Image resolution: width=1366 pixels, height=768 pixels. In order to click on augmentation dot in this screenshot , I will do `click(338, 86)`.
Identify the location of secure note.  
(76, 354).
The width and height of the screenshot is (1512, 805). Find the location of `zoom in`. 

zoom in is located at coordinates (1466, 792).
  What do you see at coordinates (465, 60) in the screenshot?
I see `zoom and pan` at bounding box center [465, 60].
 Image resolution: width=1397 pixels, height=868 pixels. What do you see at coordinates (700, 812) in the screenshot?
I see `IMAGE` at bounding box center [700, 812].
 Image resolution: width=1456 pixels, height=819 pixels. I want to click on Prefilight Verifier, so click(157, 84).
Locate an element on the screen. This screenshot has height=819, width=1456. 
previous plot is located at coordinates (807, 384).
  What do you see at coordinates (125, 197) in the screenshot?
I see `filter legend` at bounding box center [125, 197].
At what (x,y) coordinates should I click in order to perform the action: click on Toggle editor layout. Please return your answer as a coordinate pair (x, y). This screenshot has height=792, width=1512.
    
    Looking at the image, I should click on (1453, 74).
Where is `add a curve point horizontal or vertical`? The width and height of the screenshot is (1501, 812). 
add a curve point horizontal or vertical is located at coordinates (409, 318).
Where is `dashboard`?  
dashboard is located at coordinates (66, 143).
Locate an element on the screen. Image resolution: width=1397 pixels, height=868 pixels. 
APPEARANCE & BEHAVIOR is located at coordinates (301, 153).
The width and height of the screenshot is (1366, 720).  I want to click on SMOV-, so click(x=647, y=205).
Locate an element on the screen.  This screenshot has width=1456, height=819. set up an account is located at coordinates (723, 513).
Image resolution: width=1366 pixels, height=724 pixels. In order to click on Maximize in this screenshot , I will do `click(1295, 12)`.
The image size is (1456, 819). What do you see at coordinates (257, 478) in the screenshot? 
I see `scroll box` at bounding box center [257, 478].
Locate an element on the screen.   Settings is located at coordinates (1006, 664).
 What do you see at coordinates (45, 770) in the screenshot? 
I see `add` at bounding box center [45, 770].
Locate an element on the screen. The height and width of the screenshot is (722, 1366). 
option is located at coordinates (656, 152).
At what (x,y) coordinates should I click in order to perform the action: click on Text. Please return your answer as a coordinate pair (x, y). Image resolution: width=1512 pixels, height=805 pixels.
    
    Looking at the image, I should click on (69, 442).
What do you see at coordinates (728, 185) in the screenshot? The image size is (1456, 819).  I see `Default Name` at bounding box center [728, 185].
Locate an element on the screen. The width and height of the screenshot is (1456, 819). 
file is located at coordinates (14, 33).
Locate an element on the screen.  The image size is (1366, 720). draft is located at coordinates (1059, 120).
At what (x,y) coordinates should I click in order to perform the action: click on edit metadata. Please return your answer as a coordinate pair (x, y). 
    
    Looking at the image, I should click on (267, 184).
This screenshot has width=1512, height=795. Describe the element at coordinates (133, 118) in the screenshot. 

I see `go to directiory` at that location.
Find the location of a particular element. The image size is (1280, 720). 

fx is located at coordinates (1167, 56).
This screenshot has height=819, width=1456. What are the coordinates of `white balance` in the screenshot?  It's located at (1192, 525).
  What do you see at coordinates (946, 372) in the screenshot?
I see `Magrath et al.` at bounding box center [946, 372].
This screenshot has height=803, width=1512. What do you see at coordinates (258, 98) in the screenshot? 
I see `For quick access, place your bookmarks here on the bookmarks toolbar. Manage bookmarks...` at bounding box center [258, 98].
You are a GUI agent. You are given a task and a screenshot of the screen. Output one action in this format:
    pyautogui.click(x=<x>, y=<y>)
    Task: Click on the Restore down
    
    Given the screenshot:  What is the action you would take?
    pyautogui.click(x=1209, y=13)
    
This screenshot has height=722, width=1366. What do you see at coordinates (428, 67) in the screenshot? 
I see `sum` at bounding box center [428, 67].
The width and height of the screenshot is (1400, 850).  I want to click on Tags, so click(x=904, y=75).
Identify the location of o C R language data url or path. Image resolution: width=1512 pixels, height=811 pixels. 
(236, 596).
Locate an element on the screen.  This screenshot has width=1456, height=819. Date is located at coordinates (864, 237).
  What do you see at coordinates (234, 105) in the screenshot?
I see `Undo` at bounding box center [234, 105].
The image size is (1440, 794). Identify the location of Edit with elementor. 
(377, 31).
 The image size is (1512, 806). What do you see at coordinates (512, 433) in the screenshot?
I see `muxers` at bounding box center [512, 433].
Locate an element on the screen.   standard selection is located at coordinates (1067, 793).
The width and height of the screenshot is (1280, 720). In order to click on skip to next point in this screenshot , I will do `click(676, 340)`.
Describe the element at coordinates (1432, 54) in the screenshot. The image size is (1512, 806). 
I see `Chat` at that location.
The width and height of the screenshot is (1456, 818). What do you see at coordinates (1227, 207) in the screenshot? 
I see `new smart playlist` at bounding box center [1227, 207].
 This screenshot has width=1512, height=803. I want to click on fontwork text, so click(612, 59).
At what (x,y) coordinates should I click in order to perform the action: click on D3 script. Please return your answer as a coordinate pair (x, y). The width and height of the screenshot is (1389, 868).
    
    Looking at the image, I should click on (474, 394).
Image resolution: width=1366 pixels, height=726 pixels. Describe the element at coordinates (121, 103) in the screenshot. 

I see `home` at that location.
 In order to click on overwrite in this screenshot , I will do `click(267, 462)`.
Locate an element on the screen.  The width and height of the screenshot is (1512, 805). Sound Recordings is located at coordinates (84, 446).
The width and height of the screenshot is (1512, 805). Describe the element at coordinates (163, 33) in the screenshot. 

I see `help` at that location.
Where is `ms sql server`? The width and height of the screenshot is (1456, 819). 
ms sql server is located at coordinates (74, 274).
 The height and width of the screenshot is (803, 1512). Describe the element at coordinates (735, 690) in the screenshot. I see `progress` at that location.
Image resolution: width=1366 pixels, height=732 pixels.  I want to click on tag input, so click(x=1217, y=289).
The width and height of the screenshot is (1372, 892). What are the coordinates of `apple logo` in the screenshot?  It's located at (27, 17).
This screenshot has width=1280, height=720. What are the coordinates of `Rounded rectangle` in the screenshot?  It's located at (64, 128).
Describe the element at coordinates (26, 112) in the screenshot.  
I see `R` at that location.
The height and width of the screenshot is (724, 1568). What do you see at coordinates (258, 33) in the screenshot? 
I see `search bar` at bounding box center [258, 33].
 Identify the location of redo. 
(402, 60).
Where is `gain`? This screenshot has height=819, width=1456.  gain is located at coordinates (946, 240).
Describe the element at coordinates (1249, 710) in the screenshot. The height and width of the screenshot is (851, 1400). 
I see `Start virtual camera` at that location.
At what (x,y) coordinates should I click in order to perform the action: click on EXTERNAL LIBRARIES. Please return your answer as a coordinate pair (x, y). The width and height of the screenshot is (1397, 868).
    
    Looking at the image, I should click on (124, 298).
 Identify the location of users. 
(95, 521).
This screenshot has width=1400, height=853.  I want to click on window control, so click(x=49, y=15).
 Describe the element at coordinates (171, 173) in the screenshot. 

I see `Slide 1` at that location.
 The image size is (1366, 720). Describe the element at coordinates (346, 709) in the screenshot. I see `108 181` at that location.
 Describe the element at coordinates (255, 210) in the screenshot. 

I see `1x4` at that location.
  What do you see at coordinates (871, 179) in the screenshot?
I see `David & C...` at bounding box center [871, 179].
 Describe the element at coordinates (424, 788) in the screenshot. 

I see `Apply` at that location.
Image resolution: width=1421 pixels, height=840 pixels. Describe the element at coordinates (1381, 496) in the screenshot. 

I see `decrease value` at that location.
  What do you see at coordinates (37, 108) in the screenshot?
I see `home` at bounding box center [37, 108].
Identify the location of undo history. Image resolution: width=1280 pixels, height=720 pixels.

## PROBLEM
In the records, from the first line up to and including the line with "coordinates (723, 513).", replace "secure note" with "private note" and change nothing else. Give only those lines.

## ANSWER FOR THIS EXERCISE
Image resolution: width=1366 pixels, height=768 pixels. In order to click on augmentation dot in this screenshot , I will do `click(338, 86)`.
Identify the location of private note.  
(76, 354).
The width and height of the screenshot is (1512, 805). Find the location of `zoom in`. 

zoom in is located at coordinates (1466, 792).
  What do you see at coordinates (465, 60) in the screenshot?
I see `zoom and pan` at bounding box center [465, 60].
 Image resolution: width=1397 pixels, height=868 pixels. What do you see at coordinates (700, 812) in the screenshot?
I see `IMAGE` at bounding box center [700, 812].
 Image resolution: width=1456 pixels, height=819 pixels. I want to click on Prefilight Verifier, so click(157, 84).
Locate an element on the screen. This screenshot has height=819, width=1456. 
previous plot is located at coordinates (807, 384).
  What do you see at coordinates (125, 197) in the screenshot?
I see `filter legend` at bounding box center [125, 197].
At what (x,y) coordinates should I click in order to perform the action: click on Toggle editor layout. Please return your answer as a coordinate pair (x, y). This screenshot has height=792, width=1512.
    
    Looking at the image, I should click on (1453, 74).
Where is `add a curve point horizontal or vertical`? The width and height of the screenshot is (1501, 812). 
add a curve point horizontal or vertical is located at coordinates (409, 318).
Where is `dashboard`?  
dashboard is located at coordinates (66, 143).
Locate an element on the screen. Image resolution: width=1397 pixels, height=868 pixels. 
APPEARANCE & BEHAVIOR is located at coordinates (301, 153).
The width and height of the screenshot is (1366, 720).  I want to click on SMOV-, so click(x=647, y=205).
Locate an element on the screen.  This screenshot has width=1456, height=819. set up an account is located at coordinates (723, 513).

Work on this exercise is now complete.